# Python Basics

Python is a programming language. This means that you give commands that a computer understands, and the computer will execute those commands. Most (but [not all](https://scratch.mit.edu/)) programming languages are text-based: You type your commands. Computers are polyglots: They can understand multiple languages, one if which is Python.

## Commands

In their simplest form, commands in Python have the form `verb(object)`. So a basic command looks like this:

In [1]:
print('Hello World!')

Hello World!


Here, `print` is the verb, the instruction what the computer should do. `'Hello World!'` is the object, the text that the computer should print. Some commands do not require an object:

In [2]:
credits()

    Thanks to CWI, CNRI, BeOpen.com, Zope Corporation and a cast of thousands
    for supporting Python development.  See www.python.org for more information.
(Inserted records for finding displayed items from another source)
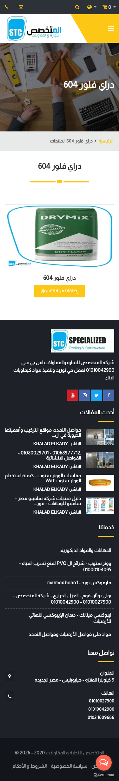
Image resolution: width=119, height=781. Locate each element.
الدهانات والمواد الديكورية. (85, 550)
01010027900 (101, 700)
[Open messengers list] (104, 763)
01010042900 (101, 709)
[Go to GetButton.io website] (104, 775)
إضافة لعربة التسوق (59, 290)
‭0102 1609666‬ (101, 717)
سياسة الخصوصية (69, 766)
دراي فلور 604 (59, 278)
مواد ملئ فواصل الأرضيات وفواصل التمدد (70, 634)
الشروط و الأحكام (29, 766)
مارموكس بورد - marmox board (79, 582)
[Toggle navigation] (111, 30)
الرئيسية (105, 140)
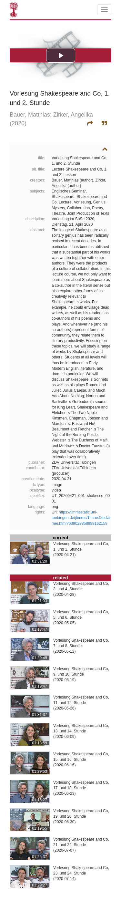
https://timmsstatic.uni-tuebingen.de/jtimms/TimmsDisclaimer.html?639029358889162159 (81, 517)
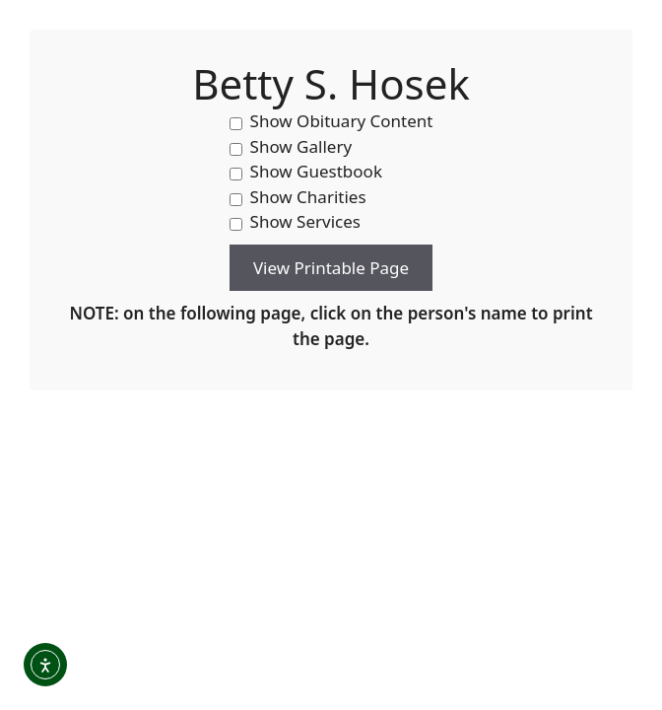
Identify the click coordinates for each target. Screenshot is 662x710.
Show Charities (298, 196)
And some can take multiple objects:

In [3]:
round(3.14159, 2)

3.14

These commands are called “functions.” Some commands also include a subject in the form of `subject.verb(object)`. They are called “methods” (of the subject, which confusingly is called “object” in Python).

In [4]:
'Hello World!'.replace('e', 'o')

'Hollo World!'

## Types of data

When using Python for humanities research, one of the most important aspects is working with data. The task that David Mimno calls [data carpentry](http://www.mimno.org/articles/carpentry/) comprises getting data, cleaning data, enrichting data, and converting data from one form into another. Most of this can be done manually in principle, but it is mostly time consuming routine work that is not intellectually challenging. So it is a good task for a computer.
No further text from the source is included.